Linee scultoree e volumi dinamici. La mano dietro al Vitra Design Museum è naturalmente quella di Frank Gehry. Autore di un capolavoro decostruttivista che da oltre 30 anni custodisce le icone del design internazionale
Nel silenzio della campagna al confine tra Germania e Svizzera, un edificio bianco dalle forme dinamiche e scultoree rompe la linearità del paesaggio. È il Vitra Design Museum, inaugurato nel 1989 a Weil am Rhein e progettato da Frank Gehry: una presenza che nasce da una precisa visione culturale maturata nel corso di decenni.
Tutto ebbe inizio con Willi Fehlbaum, fondatore di Vitra – azienda leader nel settore della produzione di mobili di design – che, nel secondo dopoguerra, intuì come il design potesse trasformarsi da semplice produzione industriale a linguaggio capace di incidere sul vivere quotidiano.
Fu un viaggio negli Stati Uniti a segnare la svolta: l’incontro con le opere di Charles Eames e Ray Eames nel 1953 convinse Fehlbaum a ottenere i diritti per produrre e distribuire in Europa le loro sedute. Da quel momento, Vitra divenne un tramite tra la cultura progettuale americana e quella europea.
Negli anni successivi, il catalogo dell’azienda si arricchì grazie alla collaborazione con figure come George Nelson, Isamu Noguchi e Verner Panton, trasformando l’azienda in una piattaforma di sperimentazione progettuale.
Alla fine degli Anni 70, un incendio devastò gran parte degli stabilimenti. Il figlio del fondatore, Rolf Fehlbaum, trasformò la ricostruzione in un’occasione per ripensare radicalmente il ruolo dell’architettura all’interno dell’azienda.
Nacque così il Vitra Campus: non una semplice area produttiva, ma un luogo in cui industria e ricerca architettonica potevano convivere. Il primo incarico venne affidato a Nicholas Grimshaw, a cui seguirono interventi di progettisti del calibro di Zaha Hadid, Tadao Ando e Álvaro Siza.
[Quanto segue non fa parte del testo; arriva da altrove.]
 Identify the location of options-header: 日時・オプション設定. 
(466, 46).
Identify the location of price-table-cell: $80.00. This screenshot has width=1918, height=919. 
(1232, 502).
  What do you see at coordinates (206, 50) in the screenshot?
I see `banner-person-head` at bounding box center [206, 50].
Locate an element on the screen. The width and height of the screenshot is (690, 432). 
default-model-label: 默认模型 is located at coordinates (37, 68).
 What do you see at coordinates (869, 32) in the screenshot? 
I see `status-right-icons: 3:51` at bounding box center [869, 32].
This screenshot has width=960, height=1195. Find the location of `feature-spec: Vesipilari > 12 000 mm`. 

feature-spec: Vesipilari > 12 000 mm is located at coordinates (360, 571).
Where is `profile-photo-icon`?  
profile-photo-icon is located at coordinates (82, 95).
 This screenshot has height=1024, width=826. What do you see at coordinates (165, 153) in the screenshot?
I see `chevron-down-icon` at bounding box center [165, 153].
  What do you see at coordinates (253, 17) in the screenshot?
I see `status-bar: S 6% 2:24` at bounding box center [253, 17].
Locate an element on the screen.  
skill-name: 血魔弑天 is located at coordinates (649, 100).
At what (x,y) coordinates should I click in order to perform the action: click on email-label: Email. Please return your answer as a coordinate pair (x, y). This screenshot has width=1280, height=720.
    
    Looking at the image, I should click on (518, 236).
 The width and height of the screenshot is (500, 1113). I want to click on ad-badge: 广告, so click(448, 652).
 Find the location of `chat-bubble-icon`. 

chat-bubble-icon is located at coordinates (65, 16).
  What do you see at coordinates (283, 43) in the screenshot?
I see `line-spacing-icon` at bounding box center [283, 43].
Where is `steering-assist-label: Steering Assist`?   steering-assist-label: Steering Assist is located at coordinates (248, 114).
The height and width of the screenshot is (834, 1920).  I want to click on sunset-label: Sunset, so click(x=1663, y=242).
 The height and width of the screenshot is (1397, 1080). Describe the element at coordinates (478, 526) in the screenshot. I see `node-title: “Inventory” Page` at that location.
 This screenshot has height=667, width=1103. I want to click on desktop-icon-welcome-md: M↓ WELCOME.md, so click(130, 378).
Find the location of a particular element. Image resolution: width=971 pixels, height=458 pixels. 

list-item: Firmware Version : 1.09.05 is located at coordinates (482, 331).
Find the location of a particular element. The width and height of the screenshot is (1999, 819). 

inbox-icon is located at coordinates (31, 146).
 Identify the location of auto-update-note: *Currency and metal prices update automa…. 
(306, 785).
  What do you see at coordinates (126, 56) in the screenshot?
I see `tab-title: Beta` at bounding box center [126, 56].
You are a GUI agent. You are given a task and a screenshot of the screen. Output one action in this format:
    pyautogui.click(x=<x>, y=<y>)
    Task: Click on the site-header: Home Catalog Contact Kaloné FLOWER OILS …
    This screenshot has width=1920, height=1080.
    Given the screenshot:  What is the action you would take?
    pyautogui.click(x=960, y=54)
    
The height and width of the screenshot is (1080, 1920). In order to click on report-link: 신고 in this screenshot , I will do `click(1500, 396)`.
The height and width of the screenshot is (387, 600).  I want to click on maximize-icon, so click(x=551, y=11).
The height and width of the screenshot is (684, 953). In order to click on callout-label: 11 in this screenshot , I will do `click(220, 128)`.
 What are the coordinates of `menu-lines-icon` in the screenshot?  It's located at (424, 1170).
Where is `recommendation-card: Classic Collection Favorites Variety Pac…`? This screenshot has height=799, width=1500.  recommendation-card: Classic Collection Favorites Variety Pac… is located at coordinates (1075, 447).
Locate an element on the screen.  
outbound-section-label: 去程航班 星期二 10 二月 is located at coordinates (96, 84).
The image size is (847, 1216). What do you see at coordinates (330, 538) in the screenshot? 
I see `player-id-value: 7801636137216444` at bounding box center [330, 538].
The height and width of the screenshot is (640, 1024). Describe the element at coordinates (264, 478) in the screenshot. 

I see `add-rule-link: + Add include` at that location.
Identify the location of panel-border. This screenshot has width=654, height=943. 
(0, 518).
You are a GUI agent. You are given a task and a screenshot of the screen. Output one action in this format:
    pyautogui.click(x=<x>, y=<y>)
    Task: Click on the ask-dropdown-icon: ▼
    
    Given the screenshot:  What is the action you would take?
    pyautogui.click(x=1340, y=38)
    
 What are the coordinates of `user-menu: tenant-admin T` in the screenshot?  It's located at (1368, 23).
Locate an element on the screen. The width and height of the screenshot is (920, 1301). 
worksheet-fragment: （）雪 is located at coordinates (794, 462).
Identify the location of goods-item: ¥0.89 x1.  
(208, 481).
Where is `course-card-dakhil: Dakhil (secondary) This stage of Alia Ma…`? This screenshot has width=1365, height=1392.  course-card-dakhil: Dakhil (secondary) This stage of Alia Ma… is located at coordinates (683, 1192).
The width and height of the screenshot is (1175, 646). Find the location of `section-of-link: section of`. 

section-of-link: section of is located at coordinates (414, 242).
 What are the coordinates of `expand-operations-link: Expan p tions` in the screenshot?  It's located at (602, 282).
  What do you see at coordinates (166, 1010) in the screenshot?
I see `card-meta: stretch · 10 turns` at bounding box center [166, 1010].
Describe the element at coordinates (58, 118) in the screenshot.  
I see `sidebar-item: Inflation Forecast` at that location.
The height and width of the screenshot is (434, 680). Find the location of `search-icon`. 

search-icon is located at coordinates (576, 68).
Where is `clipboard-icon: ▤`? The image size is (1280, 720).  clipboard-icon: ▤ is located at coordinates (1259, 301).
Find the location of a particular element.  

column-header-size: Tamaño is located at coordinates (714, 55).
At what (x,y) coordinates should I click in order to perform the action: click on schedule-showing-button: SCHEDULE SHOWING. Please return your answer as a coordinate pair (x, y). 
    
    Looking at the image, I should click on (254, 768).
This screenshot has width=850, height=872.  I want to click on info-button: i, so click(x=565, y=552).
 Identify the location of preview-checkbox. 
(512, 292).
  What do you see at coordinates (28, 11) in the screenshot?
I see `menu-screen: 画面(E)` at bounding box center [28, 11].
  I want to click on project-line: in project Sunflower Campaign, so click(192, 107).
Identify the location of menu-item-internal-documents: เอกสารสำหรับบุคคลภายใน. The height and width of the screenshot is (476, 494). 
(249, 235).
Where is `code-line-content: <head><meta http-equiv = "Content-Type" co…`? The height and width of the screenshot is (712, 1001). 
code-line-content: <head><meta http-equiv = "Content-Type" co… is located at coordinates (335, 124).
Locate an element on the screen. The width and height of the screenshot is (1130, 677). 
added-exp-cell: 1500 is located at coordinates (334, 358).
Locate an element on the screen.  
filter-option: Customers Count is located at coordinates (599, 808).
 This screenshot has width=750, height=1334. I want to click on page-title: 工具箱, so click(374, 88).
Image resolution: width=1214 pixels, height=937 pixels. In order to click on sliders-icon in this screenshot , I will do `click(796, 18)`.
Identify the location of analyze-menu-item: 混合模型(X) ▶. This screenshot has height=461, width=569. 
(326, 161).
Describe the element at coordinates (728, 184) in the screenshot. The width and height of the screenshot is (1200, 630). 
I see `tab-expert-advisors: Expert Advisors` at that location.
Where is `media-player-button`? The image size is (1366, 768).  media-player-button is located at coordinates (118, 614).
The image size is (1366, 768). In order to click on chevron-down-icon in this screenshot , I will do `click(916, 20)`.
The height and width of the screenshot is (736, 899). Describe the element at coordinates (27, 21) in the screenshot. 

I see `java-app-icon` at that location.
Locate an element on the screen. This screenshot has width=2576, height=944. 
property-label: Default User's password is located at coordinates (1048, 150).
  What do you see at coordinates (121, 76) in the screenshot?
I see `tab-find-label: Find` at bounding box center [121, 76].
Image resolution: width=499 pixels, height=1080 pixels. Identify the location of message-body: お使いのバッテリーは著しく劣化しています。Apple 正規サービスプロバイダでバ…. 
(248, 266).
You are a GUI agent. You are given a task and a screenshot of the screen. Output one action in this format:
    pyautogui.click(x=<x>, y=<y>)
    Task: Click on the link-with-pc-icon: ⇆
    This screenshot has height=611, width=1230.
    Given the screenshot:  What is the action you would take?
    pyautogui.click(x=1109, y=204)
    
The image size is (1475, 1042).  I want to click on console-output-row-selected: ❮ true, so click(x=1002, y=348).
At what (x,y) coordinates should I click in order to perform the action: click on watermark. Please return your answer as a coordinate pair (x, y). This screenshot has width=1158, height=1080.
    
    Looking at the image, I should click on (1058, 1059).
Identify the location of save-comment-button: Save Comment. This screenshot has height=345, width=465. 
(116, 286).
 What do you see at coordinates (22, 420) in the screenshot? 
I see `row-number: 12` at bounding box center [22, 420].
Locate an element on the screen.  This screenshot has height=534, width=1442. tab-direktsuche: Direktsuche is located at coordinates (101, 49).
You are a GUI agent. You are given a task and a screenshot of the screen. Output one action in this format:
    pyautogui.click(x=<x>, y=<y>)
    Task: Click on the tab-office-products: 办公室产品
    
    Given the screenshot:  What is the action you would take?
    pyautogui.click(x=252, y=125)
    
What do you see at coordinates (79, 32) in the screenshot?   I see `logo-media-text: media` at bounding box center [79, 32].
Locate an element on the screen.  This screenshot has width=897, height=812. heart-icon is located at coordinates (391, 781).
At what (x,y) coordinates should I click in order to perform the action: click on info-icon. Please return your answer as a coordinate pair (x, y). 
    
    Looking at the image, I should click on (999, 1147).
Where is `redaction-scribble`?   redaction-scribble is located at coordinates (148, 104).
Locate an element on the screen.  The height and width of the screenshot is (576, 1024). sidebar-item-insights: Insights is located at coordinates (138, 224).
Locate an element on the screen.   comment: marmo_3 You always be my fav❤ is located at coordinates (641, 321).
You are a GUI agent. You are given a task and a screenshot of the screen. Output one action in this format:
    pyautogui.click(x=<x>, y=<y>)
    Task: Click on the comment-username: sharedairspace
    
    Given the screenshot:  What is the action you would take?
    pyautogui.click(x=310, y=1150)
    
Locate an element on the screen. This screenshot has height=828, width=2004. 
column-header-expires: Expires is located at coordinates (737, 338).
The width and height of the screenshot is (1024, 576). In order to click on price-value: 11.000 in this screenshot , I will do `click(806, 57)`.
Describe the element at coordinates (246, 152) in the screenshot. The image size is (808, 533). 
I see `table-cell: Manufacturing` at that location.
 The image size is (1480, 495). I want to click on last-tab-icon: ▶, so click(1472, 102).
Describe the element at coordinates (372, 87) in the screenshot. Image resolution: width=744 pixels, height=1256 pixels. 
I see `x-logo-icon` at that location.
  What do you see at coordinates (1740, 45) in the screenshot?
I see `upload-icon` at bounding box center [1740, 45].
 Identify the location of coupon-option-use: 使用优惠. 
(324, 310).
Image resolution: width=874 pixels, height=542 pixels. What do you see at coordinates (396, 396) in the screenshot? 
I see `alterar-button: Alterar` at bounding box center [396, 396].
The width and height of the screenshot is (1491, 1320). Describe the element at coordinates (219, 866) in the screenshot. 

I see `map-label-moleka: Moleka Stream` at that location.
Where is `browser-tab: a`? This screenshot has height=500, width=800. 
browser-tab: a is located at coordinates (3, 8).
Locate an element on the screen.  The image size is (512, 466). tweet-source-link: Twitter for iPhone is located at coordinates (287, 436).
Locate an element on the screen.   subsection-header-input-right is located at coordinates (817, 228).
All’interno di questo nuovo scenario prese forma l’idea del museo. Dopo tre decenni di attività, infatti, Vitra possedeva ormai una vasta collezione di sedute e arredi. Inizialmente, quindi, si immaginò uno spazio espositivo essenziale, quasi un deposito aperto al pubblico.
Durante il processo progettuale, però, l’ambizione cambiò: da struttura funzionale si passò all’idea di un’istituzione autonoma dedicata alla ricerca e alla divulgazione del design. Affidare l’incarico a Gehry rappresentò quindi una scelta strategica.
Negli Anni 80 l’architetto si era già affermato come figura centrale del decostruttivismo, ma il Vitra Design Museum segnò per lui un passaggio decisivo: fu il suo primo edificio europeo e l’occasione per tradurre in architettura costruita la libertà formale dei suoi schizzi.
Il risultato? Un organismo complesso, composto da volumi geometrici che si intersecano tra angoli acuti e curve sinuose. Rivestito in intonaco bianco e coperto da un tetto in zinco, l’edificio appare tutt’oggi come una scultura abitabile.
Il Vitra Design Museum ha introdotto così un nuovo modo di pensare e progettare l’architettura. Come racconta lo stesso Gehry: “È stata sicuramente una sfida. Volevo che l’esterno dell’edificio esprimesse la circolazione all’interno. È così che sono finito con le scale a chiocciola e i tetti storti. Non avevo mai fatto niente del genere prima di allora”.
Con la sua apertura nel 1989, il museo ha segnato la nascita di una delle principali piattaforme culturali dedicate all’architettura e al design a livello internazionale. Inserito nel più ampio contesto del Campus, il museo testimonia come una piccola collezione privata possa evolversi in un’istituzione capace di raccontare il design come fenomeno storico, sociale e architettonico.